Nightmares


Photo by Artem Sapegin on Unsplash

Nightmares

I wake up slowly. There is bright sunlight streaming through the atrium door in our bedroom. My wife is beside me, still dead to the world. I have overslept.

There is a small mound on the floor beside me. A small mound that moves ever so slightly. Rising and falling rhythmically. The small mound is a small boy. The small boy is my son.

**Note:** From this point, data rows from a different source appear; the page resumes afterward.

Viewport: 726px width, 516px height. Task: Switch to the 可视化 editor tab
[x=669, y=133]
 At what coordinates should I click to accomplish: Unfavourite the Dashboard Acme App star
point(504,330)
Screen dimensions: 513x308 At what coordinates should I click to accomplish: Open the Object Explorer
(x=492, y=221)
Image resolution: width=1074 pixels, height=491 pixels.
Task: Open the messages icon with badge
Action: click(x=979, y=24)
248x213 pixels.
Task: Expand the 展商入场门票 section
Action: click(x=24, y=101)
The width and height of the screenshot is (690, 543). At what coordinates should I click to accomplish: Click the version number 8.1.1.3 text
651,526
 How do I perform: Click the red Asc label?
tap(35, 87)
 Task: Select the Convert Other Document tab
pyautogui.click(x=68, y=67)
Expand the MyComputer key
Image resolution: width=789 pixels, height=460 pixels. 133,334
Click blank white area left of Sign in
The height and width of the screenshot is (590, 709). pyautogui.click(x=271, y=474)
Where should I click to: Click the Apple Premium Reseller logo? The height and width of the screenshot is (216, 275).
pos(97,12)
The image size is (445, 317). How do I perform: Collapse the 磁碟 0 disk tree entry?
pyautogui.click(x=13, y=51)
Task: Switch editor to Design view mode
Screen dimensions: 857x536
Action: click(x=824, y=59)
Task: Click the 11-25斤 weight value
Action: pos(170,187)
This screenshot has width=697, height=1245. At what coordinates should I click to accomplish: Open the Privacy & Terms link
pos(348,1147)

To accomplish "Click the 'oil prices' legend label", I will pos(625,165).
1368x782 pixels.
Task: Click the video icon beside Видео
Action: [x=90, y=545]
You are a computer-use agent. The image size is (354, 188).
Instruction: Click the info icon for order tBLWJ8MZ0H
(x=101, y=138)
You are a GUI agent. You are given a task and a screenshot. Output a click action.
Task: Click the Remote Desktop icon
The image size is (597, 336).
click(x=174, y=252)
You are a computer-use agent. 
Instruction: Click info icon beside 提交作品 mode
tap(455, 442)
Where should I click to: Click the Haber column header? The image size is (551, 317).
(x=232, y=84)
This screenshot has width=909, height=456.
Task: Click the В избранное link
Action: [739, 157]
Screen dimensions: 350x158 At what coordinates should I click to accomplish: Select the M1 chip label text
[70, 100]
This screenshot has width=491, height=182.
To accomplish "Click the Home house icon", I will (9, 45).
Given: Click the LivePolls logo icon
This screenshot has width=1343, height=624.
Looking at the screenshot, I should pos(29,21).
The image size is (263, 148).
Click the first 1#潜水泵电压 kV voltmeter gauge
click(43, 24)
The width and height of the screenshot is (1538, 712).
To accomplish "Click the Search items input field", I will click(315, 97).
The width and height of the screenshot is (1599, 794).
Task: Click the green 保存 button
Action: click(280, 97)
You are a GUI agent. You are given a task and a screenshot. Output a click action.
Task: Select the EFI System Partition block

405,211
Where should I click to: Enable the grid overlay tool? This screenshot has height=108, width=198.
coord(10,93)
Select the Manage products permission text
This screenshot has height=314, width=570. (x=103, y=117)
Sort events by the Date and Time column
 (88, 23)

There has been another nightmare. A nightmare that has driven a small, frightened child into his parents’ bedroom, dragging his blanket and pillow, to sleep on the floor. How thoughtful that he came in quietly so he did not wake us up. How thoughtful and how sad.

I step over him on the way to the bathroom. I hesitate and turn around to lift him up into bed with his mother. He is warm, in his little nest on the floor in the morning sun. He stirs a bit as I lay him on the bed, unconsciously adjusting to the feel of new surroundings. But he doesn’t wake up.

As I shave, I think about the nightmares. My wife is certain a pet would solve the problem. A dog or cat to provide security and companionship. I have resisted this idea since it first came up several months ago. Pets are messy. Pets are expensive. Pets need lots of care. But sometimes, perhaps, pets are necessary.

My son and his mother are ecstatic at dinner that evening when I announce my change of heart. My son is given the choice of dog or cat, and without hesitation chooses a puppy. A trip to the animal shelter is scheduled for the weekend. However, the excitement can’t be contained, and we end up making a trip after dinner to buy a dozen pet care products, most of which are probably unnecessary.

Another morning. I wake up slowly. There is bright sunlight streaming through the atrium door in our bedroom. There is a small mound on the floor beside me. The small mound is a small boy. And an even smaller puppy.